Track is fast and fun! Stock laps mid 6 seconds.


----------



## DJ66 (Apr 26, 2009)

*WHAT WILL THE ROAD COARSE LOOK LIKE???*


----------



## Tread1 (Oct 19, 2008)

The center section you see there and the back straight.


----------



## DJ66 (Apr 26, 2009)

*THANKS...:thumbsup: 

THE WEDGE IS NOT ALLOWED FOR THE MAY AND JUNE RACES...BUT ITS ALLOWED FOR THE JULY RACE...RIGHT??*


----------



## sg1 (Apr 2, 2003)

DJ66 said:


> *THANKS...:thumbsup:
> 
> THE WEDGE IS NOT ALLOWED FOR THE MAY AND JUNE RACES...BUT ITS ALLOWED FOR THE JULY RACE...RIGHT??*


Correct.
The may and June we will be using standard BRP rules.
Motor claimimg too


----------



## Micro_Racer (Mar 27, 2002)

The Gate is all clean and ready for racing! The oval is very Indianapolis like. A rectangle with nice radius on each corner. the key to a fast lap is keep it tight on each entry and exit. The road course is a simple design to get us left hand racers back into turning right! We will simply move two boards out, and it is road ready! 

I ran the LM with the 4200kv motor - it was nice and smooth, with out heating up the motor! I was running a 16 tooth pinion with a 60 tooth spur. We may want to go up a few teeth on the pinion, as I was running 6.4 sec laps. 

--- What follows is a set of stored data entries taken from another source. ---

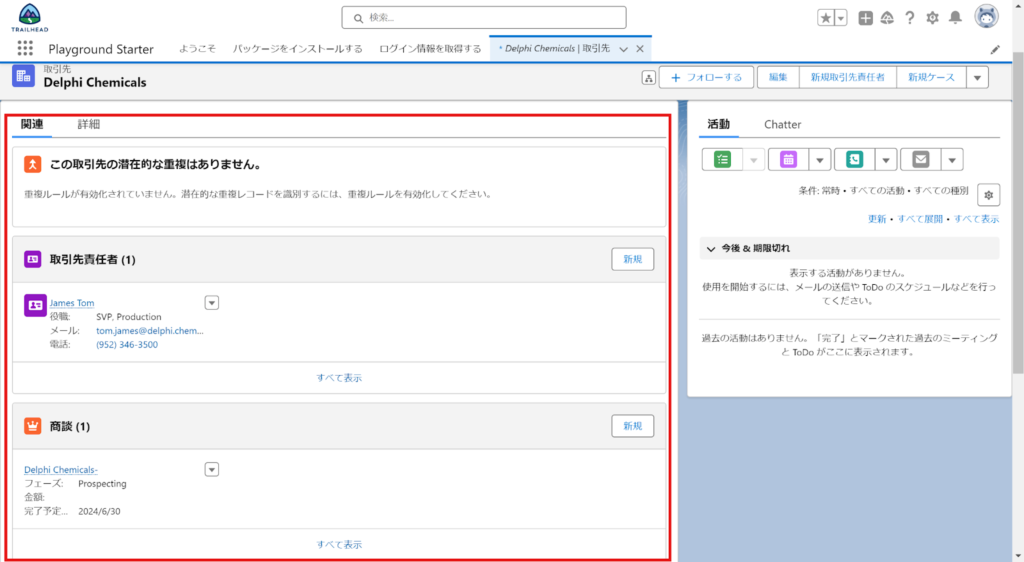Viewport: 1024px width, 562px height.
Task: Expand the James Tom contact row menu
Action: 211,303
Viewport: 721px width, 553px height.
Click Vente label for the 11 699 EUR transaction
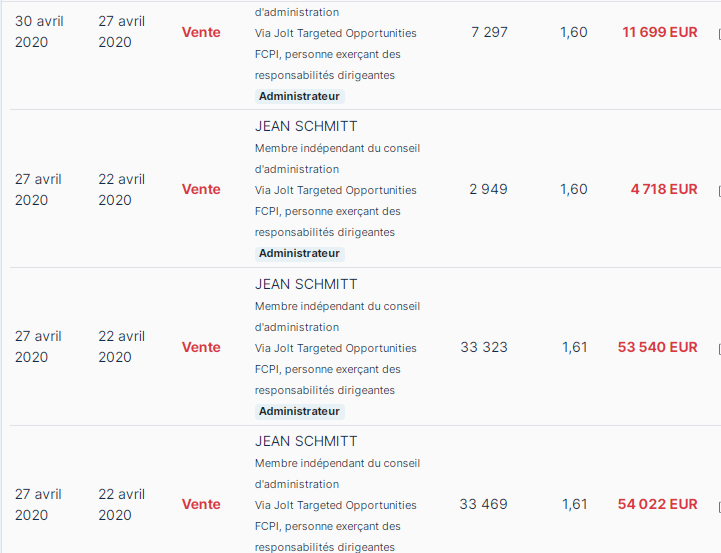pyautogui.click(x=201, y=32)
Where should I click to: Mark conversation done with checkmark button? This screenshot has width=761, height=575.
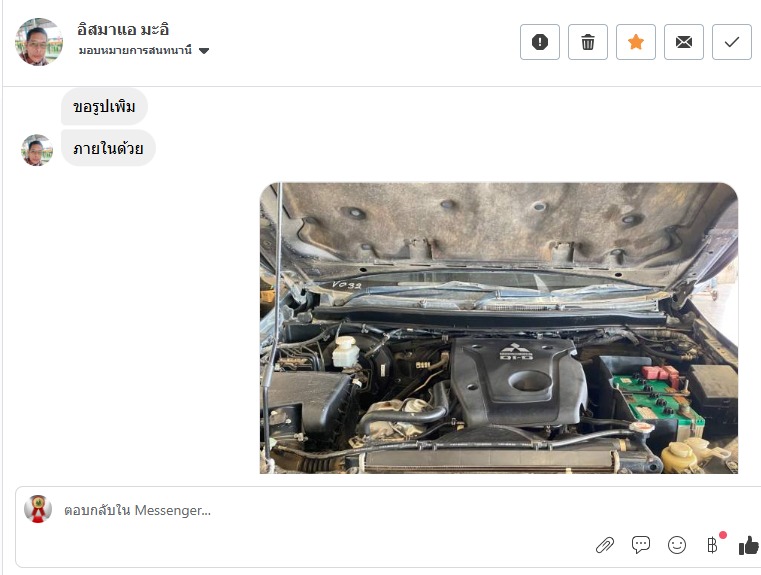coord(732,42)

This will be a FUN race :thumbsup:


----------



## sg1 (Apr 2, 2003)

*Entry list*

SG1 S.S. or brushless oval and road
Micro S.S. or brushless oval and road and L.M. or Slider
Tyler Slider
Wayne SR Slider

Please add on


----------



## sg1 (Apr 2, 2003)

*parts*

We will have Slider and Latemodel parts, motor spray, glue, paints, and some shock oils from Strongsville Hobby of Elyria.

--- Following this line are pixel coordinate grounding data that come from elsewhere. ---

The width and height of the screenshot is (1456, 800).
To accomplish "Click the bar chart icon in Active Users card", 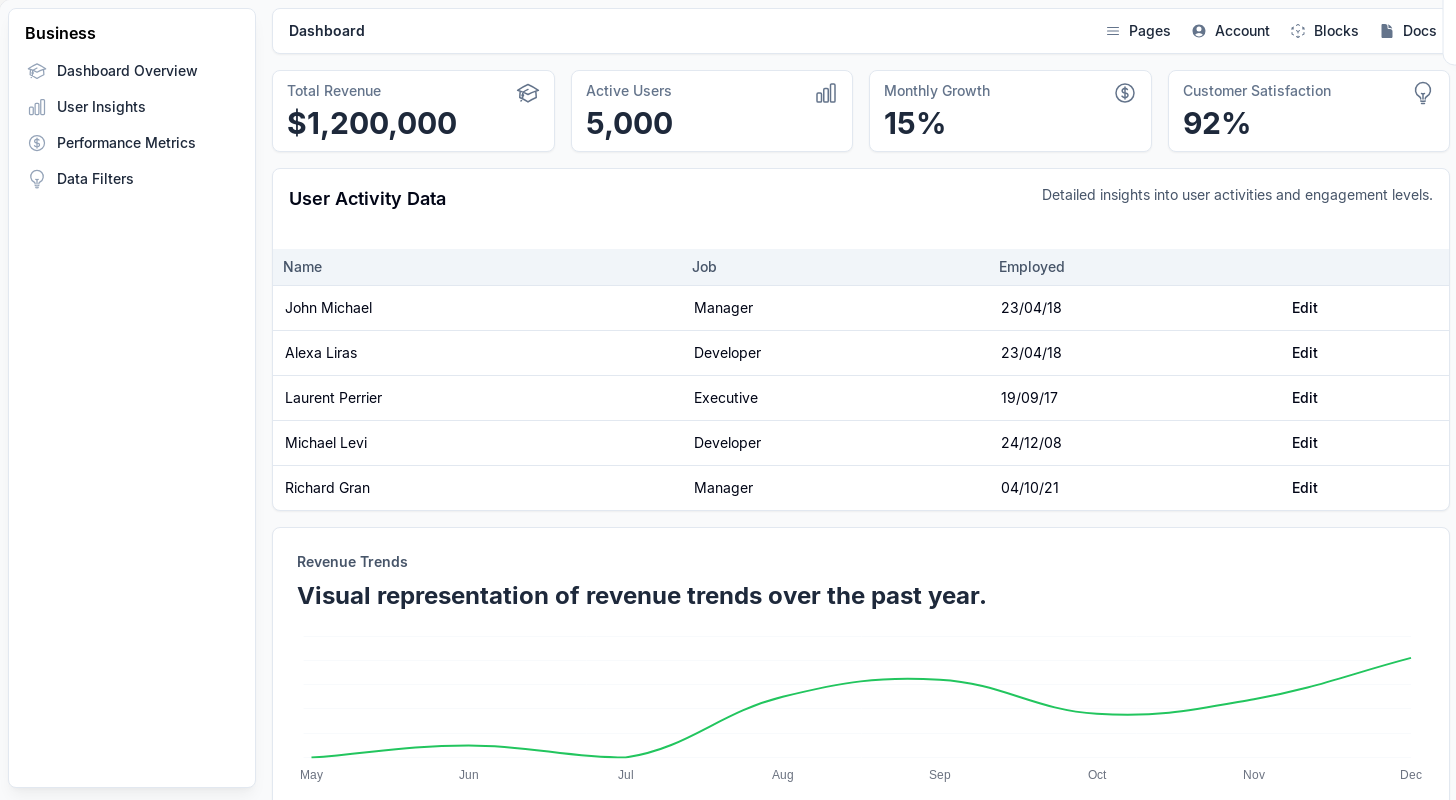I will coord(826,93).
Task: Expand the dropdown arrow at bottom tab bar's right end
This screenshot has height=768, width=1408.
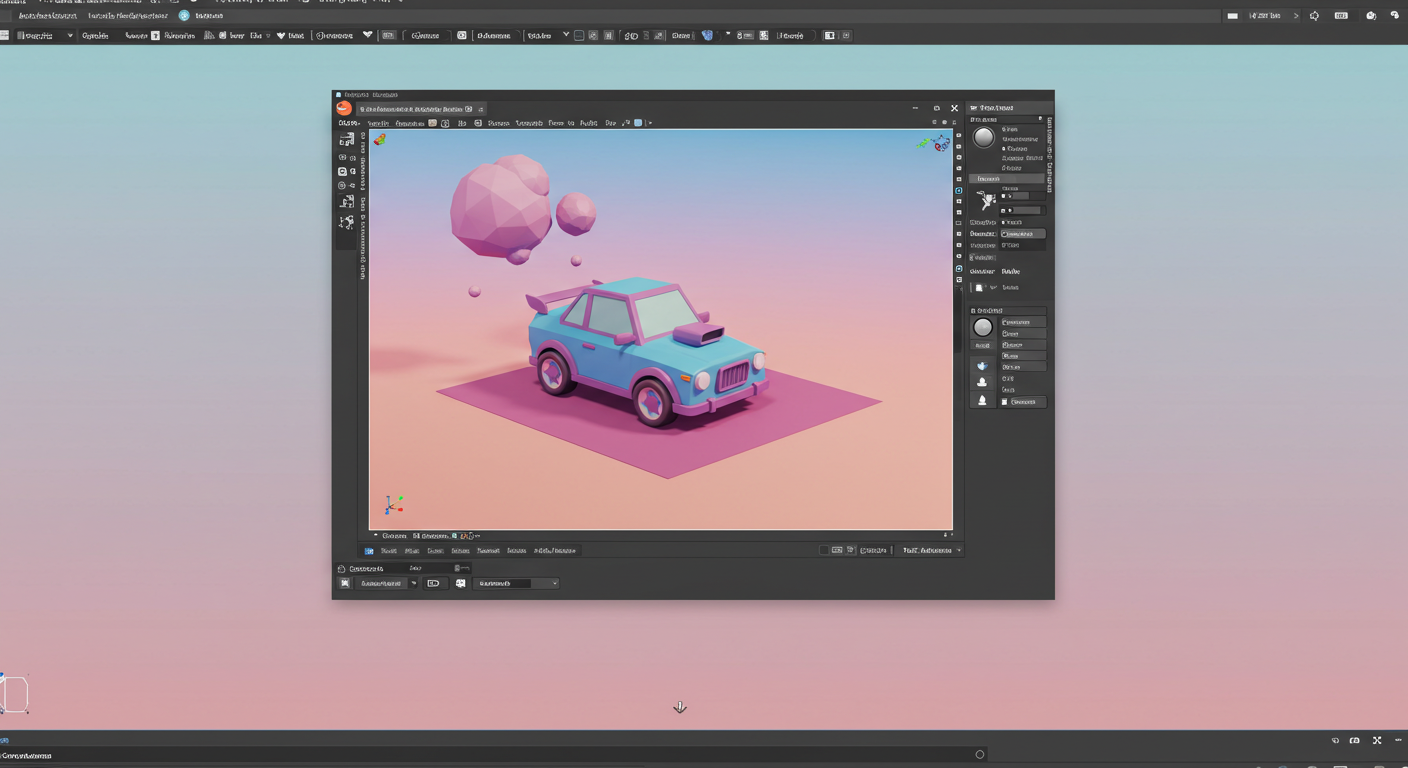Action: (959, 550)
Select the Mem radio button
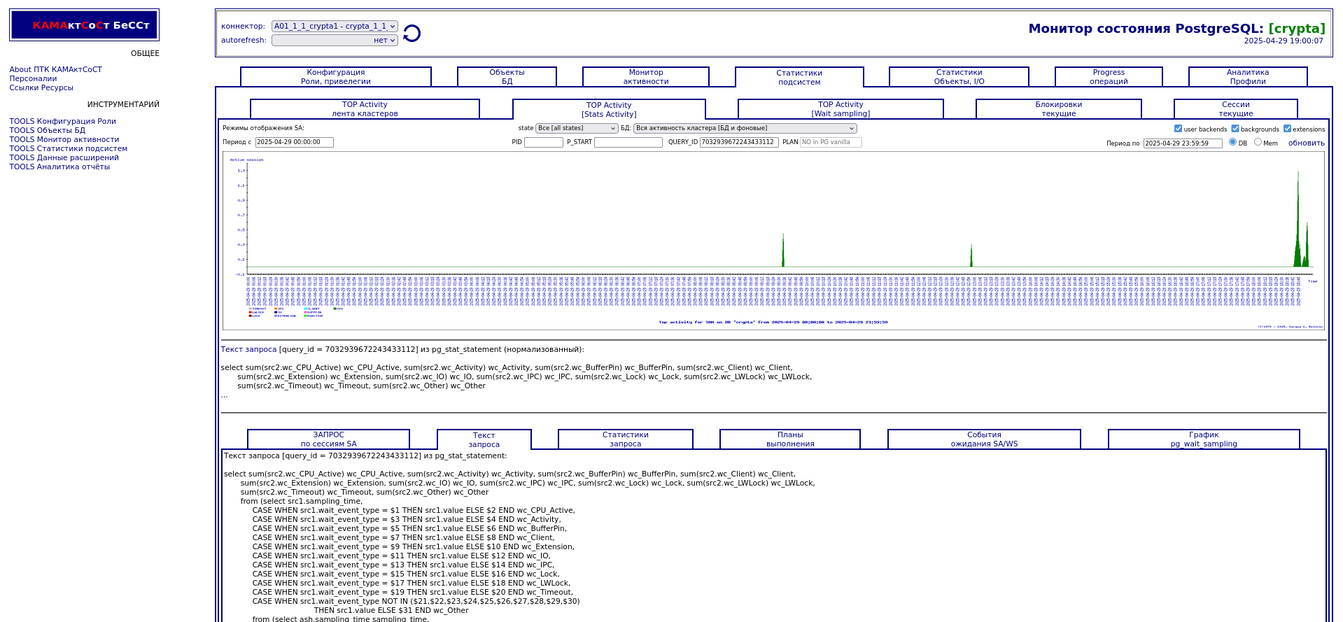The image size is (1343, 622). [x=1258, y=142]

Maybe Bud will leave us some BRP items if he stops out Friday


----------



## Tread1 (Oct 19, 2008)

SG1 S.S. or brushless oval and road
Micro S.S. or brushless oval and road and L.M. or Slider
Tyler Slider
Wayne SR Slider
Tread Stock Oval and road


----------



## DJ66 (Apr 26, 2009)

SG1 S.S. or brushless oval and road
Micro S.S. or brushless oval and road and L.M. or Slider
Tyler Slider
Wayne SR Slider
Tread Stock Oval and road
*DJ66 BRP ROAD & AN OVAL CLASS MOST LIKELY L.M.:thumbsup:*


----------



## sg1 (Apr 2, 2003)

Tang you running slider and BRP?


----------



## TangTester (Oct 7, 2001)

not sure if I will be in town yet? If I do I may run both....Brushless


----------



## sg1 (Apr 2, 2003)

TangTester said:


> not sure if I will be in town yet? If I do I may run both....Brushless


YEA!!!!


----------



## sg1 (Apr 2, 2003)

Don D. and Don S.....
Will you guys be there??


----------



## Donald Deutsch (Sep 29, 2001)

I will try to make the last race. Will be in Tenn this week-end and will be showing my Chevy at a car meet on the 19th.


----------



## BudBartos (Jan 1, 1970)

Don S said if the weather is bad !!

DJ66 and SG1 >>> Your stuff shipped.


----------



## sg1 (Apr 2, 2003)

How about Bruce?


----------



## DJ66 (Apr 26, 2009)

sg1 said:


> How about Bruce?


*ALSO BOB AND RYAN???
IT'S GOING TO BE FUN.:thumbsup::thumbsup:*


----------



## tcian (Jul 20, 2006)

What day/doesn the racing start I live like 20 mins from the gate.


----------



## sg1 (Apr 2, 2003)

tcian said:


> What day/doesn the racing start I live like 20 mins from the gate.


Friday practice, if enough people/interest we can run a race, doors will be open at 3:30
Saturday doors open 8:00am, racing about 1:30


----------



## Micro_Racer (Mar 27, 2002)

Looks like rain on Saturday.....come out and RACE!


----------



## sg1 (Apr 2, 2003)

tcian said:


> What day/doesn the racing start I live like 20 mins from the gate.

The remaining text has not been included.